Étudier les variations de taille, de forme ou encore de coloration au sein même des espèces, c’est-à-dire entre les individus et les populations qu’ils composent, c’est un petit peu la base en biologie de l’évolution (et dans une certaine mesure, en écologie). En effet, comprendre comment les différences apparaissent et persistent (ou non d’ailleurs), c’est au bout du compte comprendre l’origine et l’évolution de la biodiversité. Après tout, que sont les espèces si ce ne sont des groupes d’individus (ou populations) qui ont suffisamment divergés les uns des autres pour être considérés comme des espèces à part entière. A la base, il y a les mutations génétiques, évènements normaux qui créent de manière aléatoire et aveugle de la variation. Et puis, il y a la sélection, sorte de crible que passe les individus portant les variations qui ne s’opposent pas trop à leur aptitude à survivre et à se reproduire. A cela s’ajoute bien sûr une bonne dose de hasard qui mettra par exemple parfois hors-course, même les individus « les plus aptes ». Mais l’environnement joue dans tous les cas un rôle prépondérant car la sélection évoquée ci-dessus reflète l’adaptation aux conditions locales et contraint par conséquent, la mise en place des différences entre individus et populations. Ces mécanismes sont donc très importants à déchiffrer pour comprendre comment les populations divergent les unes des autres et comment les espèces se forment.

Un des moyens d’étudier en quoi l’environnement influence l’évolution des animaux et des plantes consiste à décrypter les causes de la variation, et en particulier, des différences observables entre populations qui s’établissent le long de « gradients écologiques ». Il existe toutes sortes de gradients écologiques (d’humidité, de salinité, de température…) au travers desquels les conditions locales changent et le long desquels certains individus et groupes d’individus (les populations) s’adaptent en présentant de la variation (de taille, de forme, de couleurs…). Il est alors intéressant d’étudier en quoi les différences qu’on observe sont façonnées par une réponse à ces conditions changeantes au fur et à mesure qu’on se déplace dans l’espace. C’est ce qui m’a pas mal occupé pendant ma thèse au cours de laquelle, j’ai travaillé le long d’un gradient altitudinal allant du niveau de la mer jusqu’à plus de 2000 mètres d’altitude sur la côte Ouest de l’île de La Réunion.
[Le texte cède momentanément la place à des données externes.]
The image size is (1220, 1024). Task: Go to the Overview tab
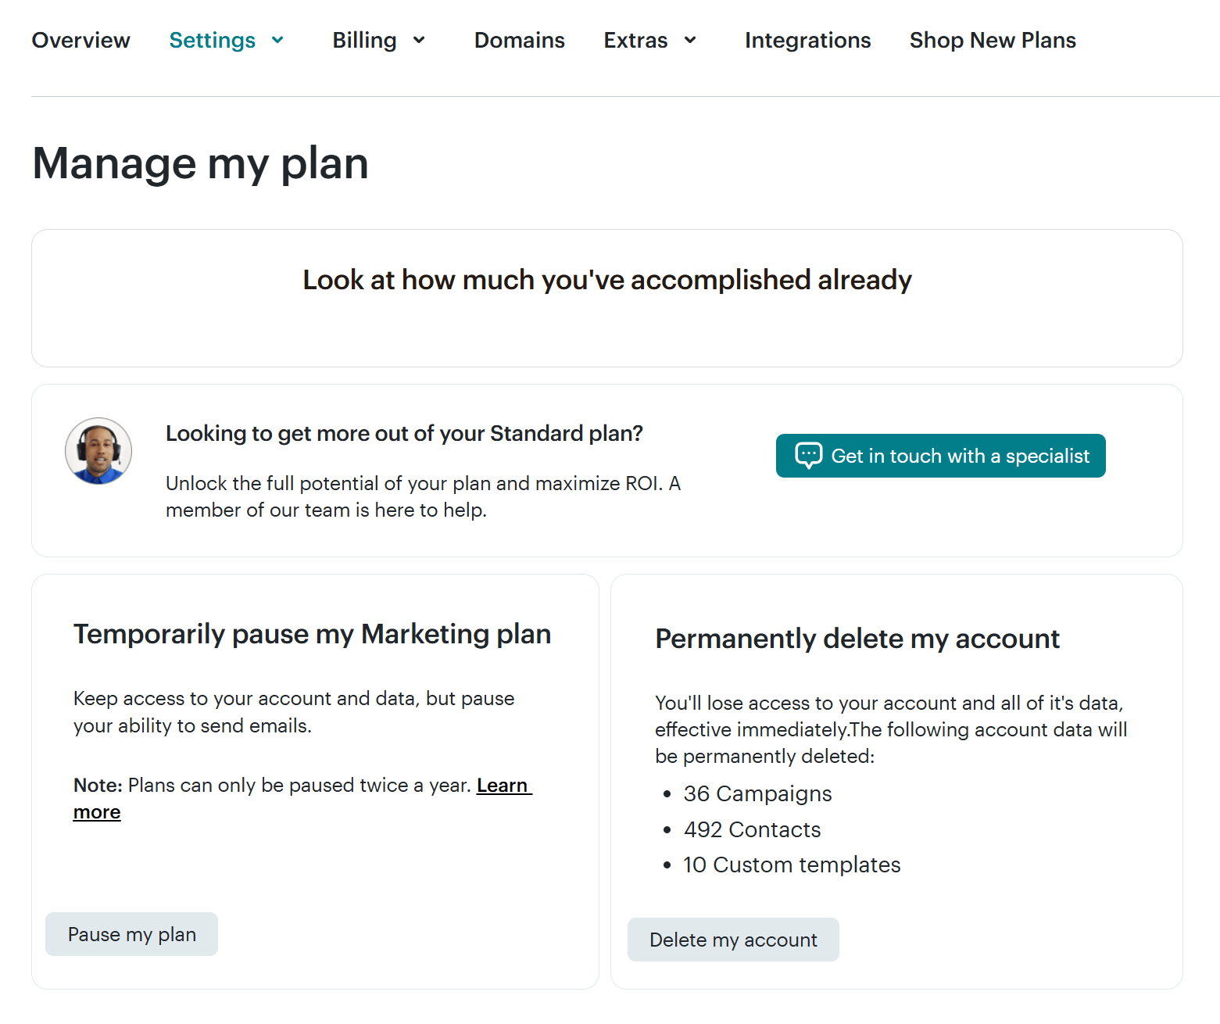[81, 41]
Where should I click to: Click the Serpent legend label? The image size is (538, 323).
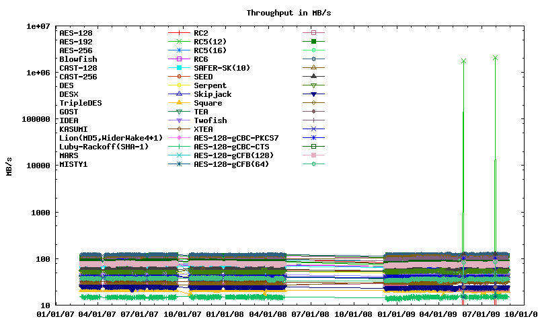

Avec mes collègues, nous avons mesuré, pesé et fait des prises de sang (pour effectuer des analyses génétiques) à quelques 400 individus provenant d’une petite vingtaine de sites d’étude afin d’étudier les causes de différences observables chez un petit oiseau endémique de l’île: le zostérops gris de La Réunion (Zosterops borbonicus).

Vue plongeante sur la côte Ouest de La Réunion… (Photo Joris Bertrand)

Vue plongeante sur la côte Ouest de La Réunion… Des landes subalpines aux savanes des bas (Photo Joris Bertrand)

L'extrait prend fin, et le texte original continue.